Re: Unknown text/* subtypes [i20] from Frank Ellermann on 2008-02-15 (ietf-http-wg@w3.org from January to March 2008)

From: Frank Ellermann <nobody@xyzzy.claranet.de>
Date: Fri, 15 Feb 2008 17:32:08 +0100
To: ietf-http-wg@w3.org
Message-ID: <fp4en0$ol5$1@ger.gmane.org>
Roy T. Fielding wrote:
 
> It looks like 1/2 of your response is about small changes to the
> text that is being deleted, and another 1/4 about the bits left
> after the last change, and only the last 1/4 about my proposed
> rewrite.  That is really confusing.

Well, I was confused, I found your long "p3" text, and seeing that
it went on and on thought that's your proposal, commenting inline
as good as possible.  And about an hour later I arrived at the cut
where you started your real/new proposal.

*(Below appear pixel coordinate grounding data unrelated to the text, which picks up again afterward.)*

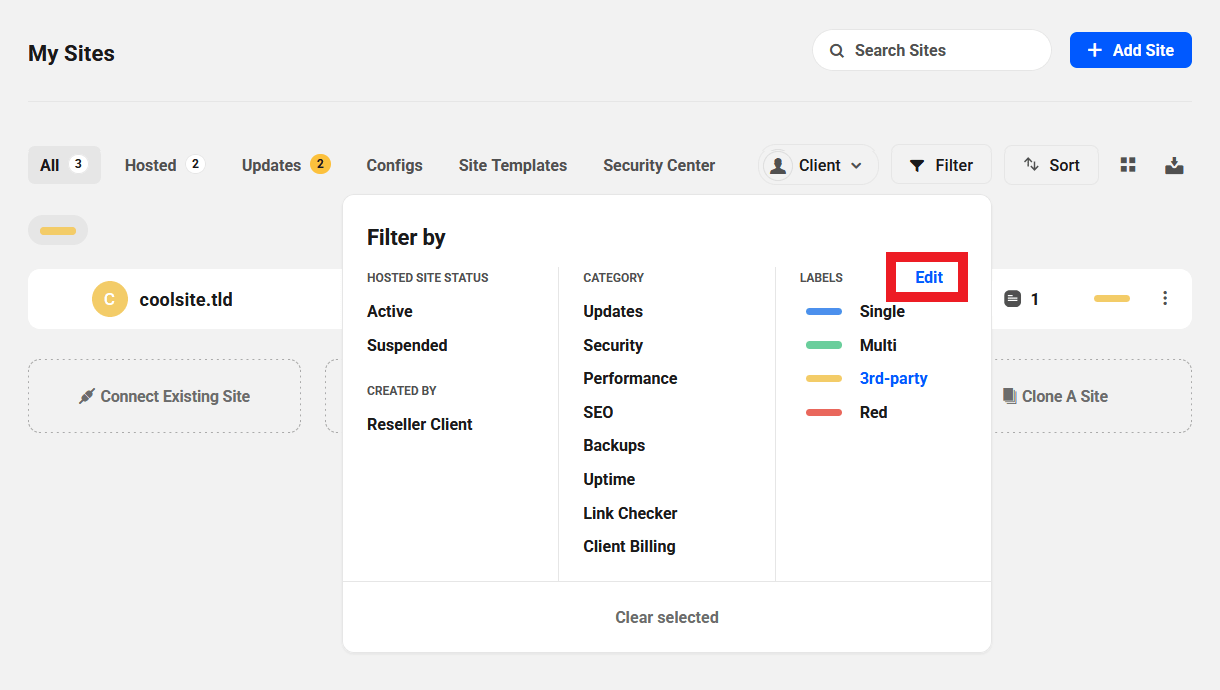Toggle the Suspended status filter
The image size is (1220, 690).
pos(407,345)
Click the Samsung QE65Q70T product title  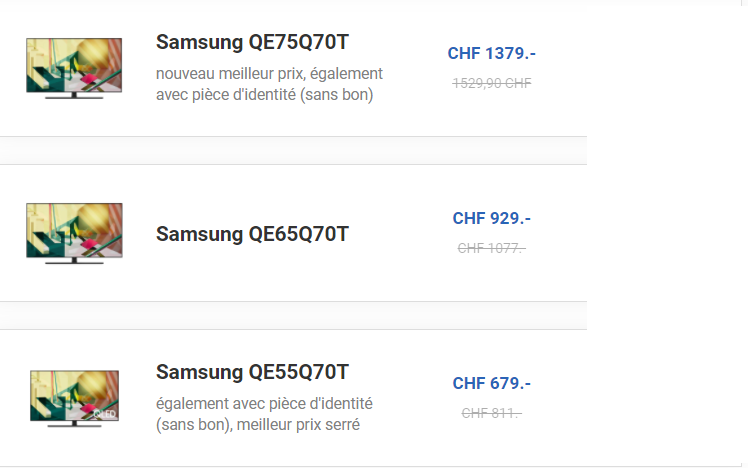pyautogui.click(x=252, y=234)
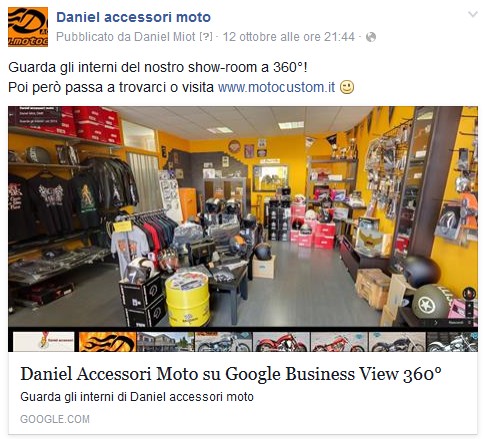The image size is (485, 439).
Task: Open the 12 ottobre alle ore 21:44 timestamp
Action: (289, 37)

After that I marked the first part as "p3" keeping ">|" as quote
indicator, and used ">:" for your real/new proposal.  Whatever
"p3" actually is, it is what you wrote, and took about 3/4 of my
reply, yielding a complete proposal based on "p3".

The last 1/4 was what you said above.

>> For 2616bis that should be no valid option (MAY), it should be
>> a *violation* of a new SHOULD for the stated historical reason.
>> Going from MAY to SHOULD NOT is possible, nothing breaks.
 
> That would change the protocol such that all currently compliant
> HTTP senders that transmit text messages in "iso-8859-1" without
> a charset parameter would be violating a SHOULD requirement.

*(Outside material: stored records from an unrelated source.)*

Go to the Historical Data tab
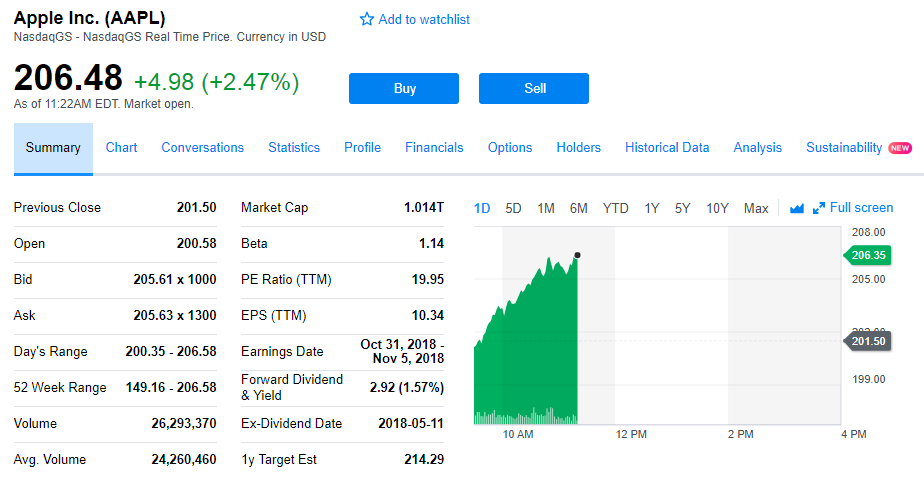This screenshot has height=477, width=924. click(667, 148)
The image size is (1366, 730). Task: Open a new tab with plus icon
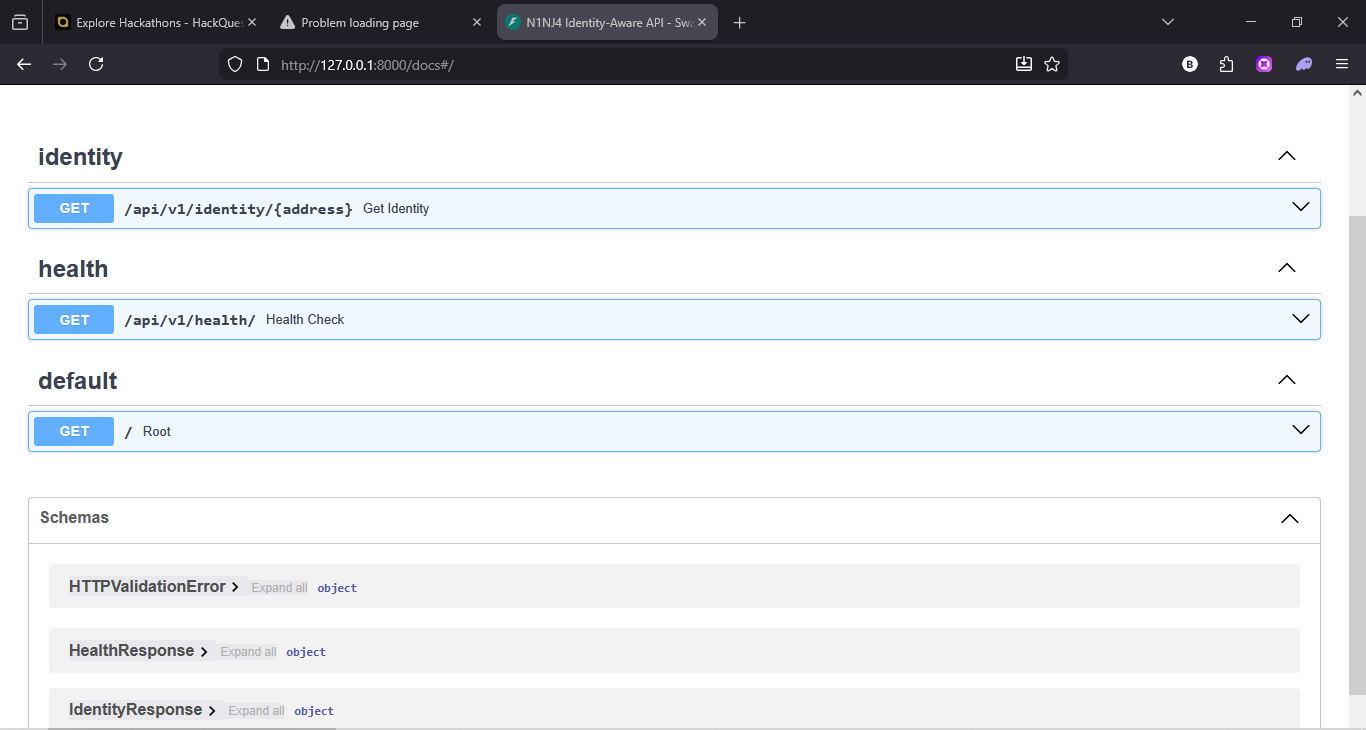click(x=740, y=23)
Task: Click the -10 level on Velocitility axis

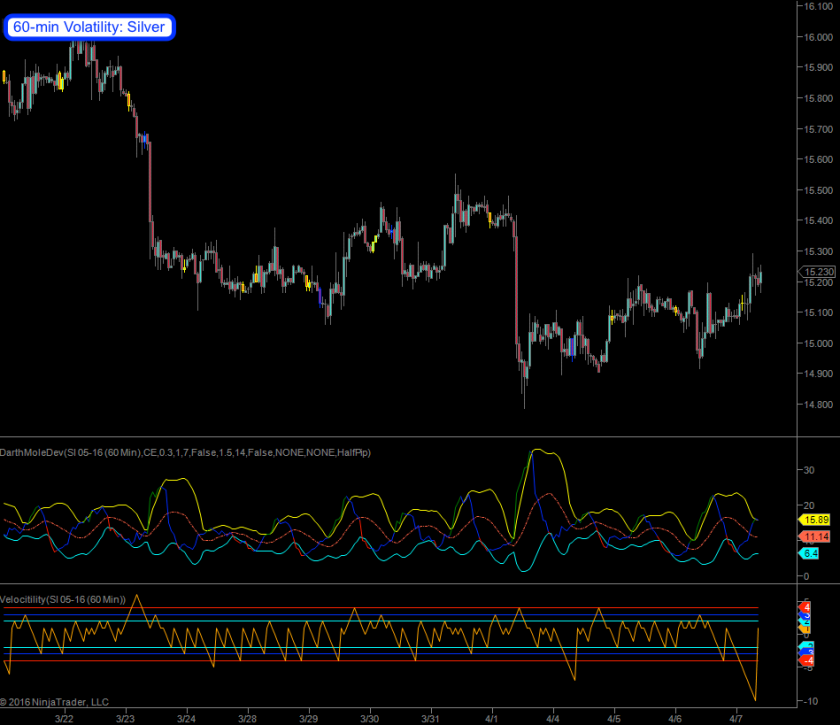Action: pos(811,699)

Yes, that is the point of getting rid of "default Latin-1", which
was quite popular in this long "unknown text/* subtypes" thread,
and before.   IIRC Martin proposed to get rid of it back in 2006,
admittedly that was about 2617bis, and at that time I screamed.

The HTML5 WG apparently wants to replace Latin-1 by windows-1252
to some degree, I didn't check the details, only what I saw when
trying to figure out interesting points in the "HTNL5 diff" draft.

> My proposal states the fact that such messages do occur in
> practice

Sure, but that's not more desirable.  As you explained earlier it
used to be a kind of hack 15 years ago, and one of the early RFCs 
already said "we'll do Unicode a.s.a.p.".

>>>: if the encoding can be determined within the first 16 octets
>>>: of data and interpreted consistently thereafter.

>> Please no arbitrary magic numbers like "16" in a standard, let
>> alone in a standard where the complete "sniffing" business is
>> off topic.
 
> It is more important that it works (or that we find out it 
> doesn't).

IMO it is a design principle, stay away from magic numbers unless
you really must have them, and then folks will ask "why 16 if 512
is a much better buffer size ?"  Which could be ignored as stupid
question - unless it turns out that 512 is really better.

HTTP in its role as "TP" doesn't need to sniff, so why specify it
at all here ?  Whatever browsers do, it has also has to work with
other protocols (or other URI schemes to cover the file: case).

>> (as you noted in another article) servers have no time for any
>> sniffing on their side for dynamical content.  But that does 
>> not justify a "variance" going as far as an option (MAY),
>> violating a SHOULD NOT is good enough for this historical case.
 
> Sorry, that decision was made in 1994 and is now way out of scope.

It's 2008 now, the old browsers choking on an explicit charset did
HTTP/1.0 without a Host: header field, they are gone.  I tried to
use "IBM Webexplorer" in this millennium a few times, they really
are hopeless.  

A decision in 1994, before UTF-8 existed, is not necessarily good
enough today.  UTF-7 was published 1994, it was cute, but we all
agree to deprecate it somehow for today.  

>> I don't see why 2616bis should try to overrule text/xml defaults
>> with a MAY, as HTTP certainly does not try to tell clients what
>> a say image/x-icon might be, and how to display it.
 
> Then you don't know (or don't care) what the MIME specs say.

I know that image/vnd.microsoft.icon is a registered MIME type, and
I think that 2616bis doesn't need to talk about it.

>> Plausible reasons why servers might intentionally lie with
>> "iso-8859-1" do not belong in an Internet standard.  If an UA is
>> broken it needs to be fixed.  Servers could also try their luck
>> with the registered "unknown-8bit" instead of lying, this is out
>> of scope for HTTP.
 
> Then get back to us when you have fixed that user agent.

If we are talking about IE6 among others, I get monthly fixes for
security issues in this beast.  If something in IE6 is so horribly
wrong that it affects what 2616bis will say 2009 I'd like to know
precisely what it is.

What you propose boils down to "iso-8859-1" means "dunno", and it
is required to disable some unclear (for me) bug in IE versions.
Likewise no charset means "iso-8859-1" and it is required for old
Mosaic derivates back in 1994.  

And servers wishing to announce a real Latin-1 text can pick what
they like better, but actually no client (apart from IE and Mosaic
with their own problems) can actually believe them.

Do you see how *odd* that sounds, when I extract it from your 2119
prose ?  Is "iso8859-1" = "dunno" really what you want in 2616bis ?

If HTTP servers wish to use this hack, why can't they limit this
effort depending on the User-Agent ?  

 Frank
Received on Friday, 15 February 2008 16:30:52 UTC